Passage fourni:
---

La liberté est la pierre angulaire du discours libertarien.

Friedrich Hayek – le « grand » théoricien de cette idéologie – la définissait comme la réduction au minimum des contraintes envers l’individu et sa propriété. Comme il le disait lui-même : les « bonnes clôtures font les bons voisins ». Seul le marché permet la liberté. Ce dernier, bien entendu, crée des inégalités sociales, des gagnants et des perdants. Seulement, il est absolument impossible de pallier à ces tares sans remettre en cause l’économie marchande elle-même.

Intrépide, variable, complexe, fragmentée, diffuse et décentralisée, l’économie ne pourrait être contrôlée sans que la société ne sombre dans le totalitarisme. Le choix est simple: la démocratie (libérale et capitaliste) ou le socialisme (nécessairement totalitaire).

Rien, en dehors de ces deux modèles, ne serait viable.

Vraiment?

Enfin, pas tout à fait…. En avril 1981, en entrevue au journal El Mercurio, Hayek explique pourquoi il soutient le régime sanguinaire de Pinochet

Je préfère sacrifier la démocratie temporairement – je le répète, temporairement – que la liberté […]. Une dictature qui s’impose elle-même des limites peut mener une politique plus libérale qu’une assemblée démocratique sans limites[1]

La « Constitution de la liberté » du Chili a d’ailleurs été ainsi nommée en hommage à ce penseur du capitalisme.

Hayek considère que le marché est un agencement historique « spontané », un système « naturel » qui trouve plus ou moins son équivalence dans la théorie de l’évolution des espèces de Darwin. En 1988, il affirme d’ailleurs que « toutes les existences humaines n’ont pas un droit moral à la préservation ». Pour lui, et il a le mérite de le dire en toute franchise, « être libre peut signifier libre de mourir de faim » [2].

C’est pour cette raison qu’il faudrait éliminer toute contrainte au mouvement du marché : syndicats, programmes sociaux, investissement étatique, etc. Il ne faut pas confondre : Hayek n’est pas contre l’État dans ce qui le caractérise essentiellement, soit la violence. Les vitrines des magasins sont très fragiles; cela, il l’a très bien compris. C’est pour cette raison qu’il développe le concept d’ « État minimal » – c’est-à-dire d’un État qui se soumet intégralement à la loi du marché.

---

Liste enregistrée:
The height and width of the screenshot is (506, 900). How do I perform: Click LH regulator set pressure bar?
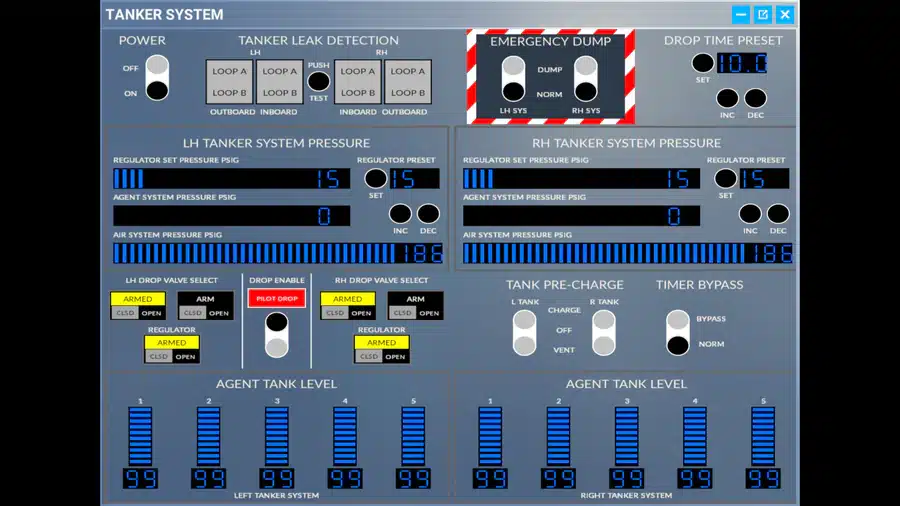tap(231, 178)
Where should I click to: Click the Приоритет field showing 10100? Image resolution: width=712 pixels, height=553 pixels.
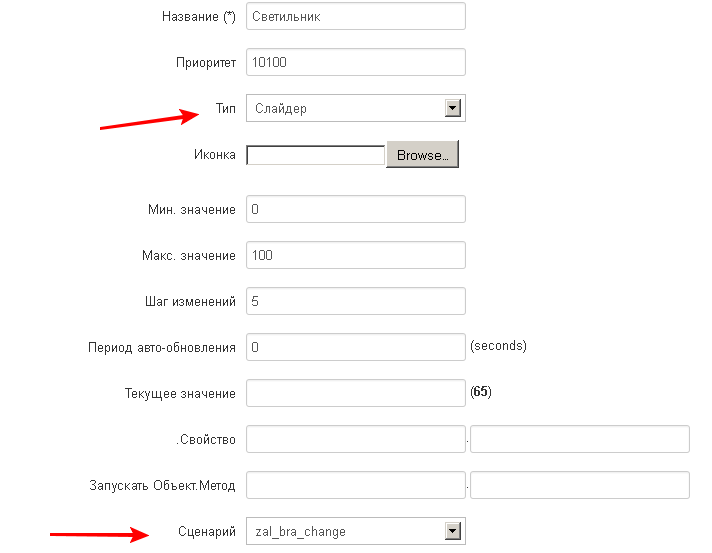tap(356, 62)
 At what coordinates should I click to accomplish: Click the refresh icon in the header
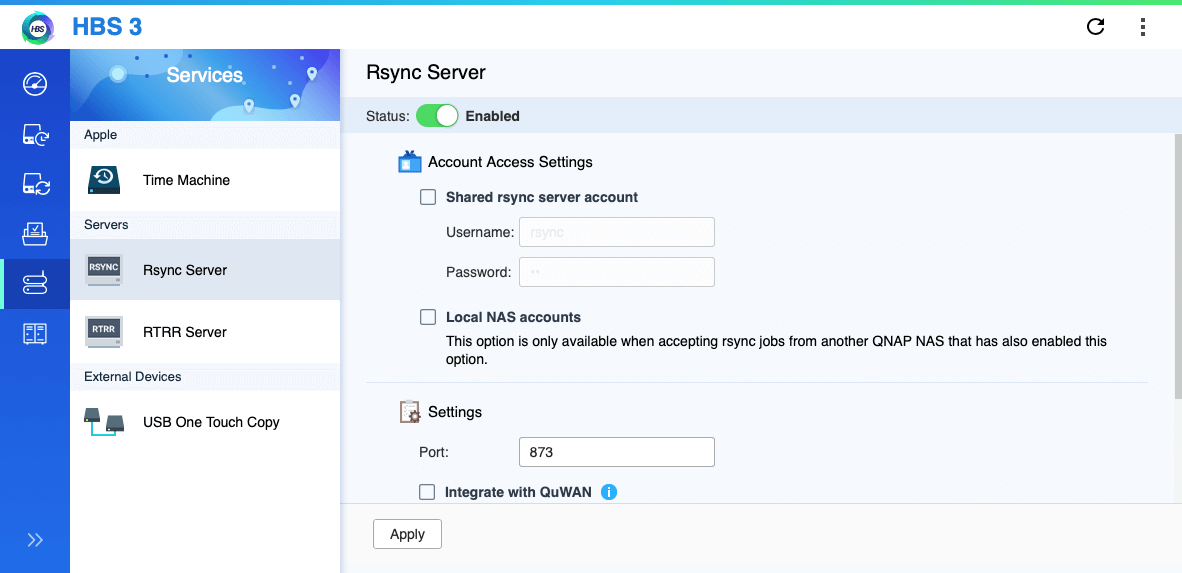tap(1095, 27)
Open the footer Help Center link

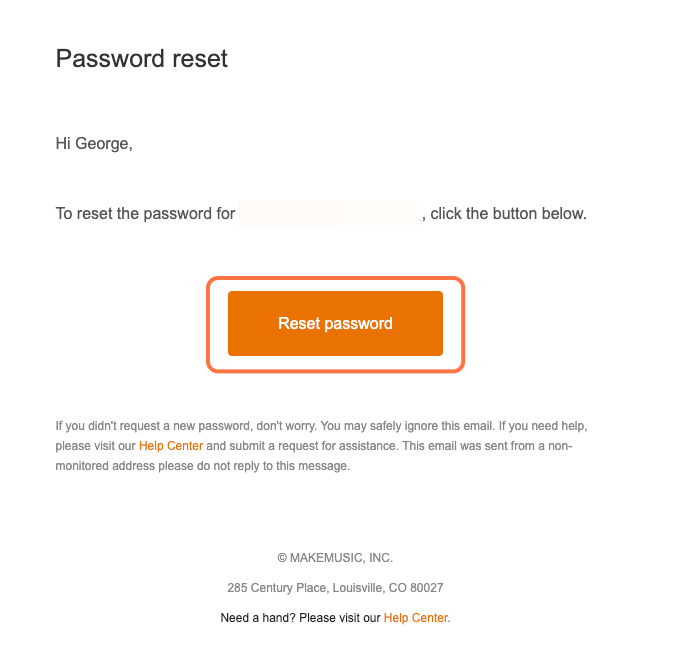click(416, 618)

---

Énoncé du problème: Recopiez la partie du passage qui s'ouvre sur les mots « Enfin, pas tout » et se ferme sur « penseur du capitalisme. », en renommant « dictature » en « régime autoritaire ». Cette liste provient d'une autre source que le passage.

Bonne réponse:
Enfin, pas tout à fait…. En avril 1981, en entrevue au journal El Mercurio, Hayek explique pourquoi il soutient le régime sanguinaire de Pinochet

Je préfère sacrifier la démocratie temporairement – je le répète, temporairement – que la liberté […]. Une régime autoritaire qui s’impose elle-même des limites peut mener une politique plus libérale qu’une assemblée démocratique sans limites[1]

La « Constitution de la liberté » du Chili a d’ailleurs été ainsi nommée en hommage à ce penseur du capitalisme.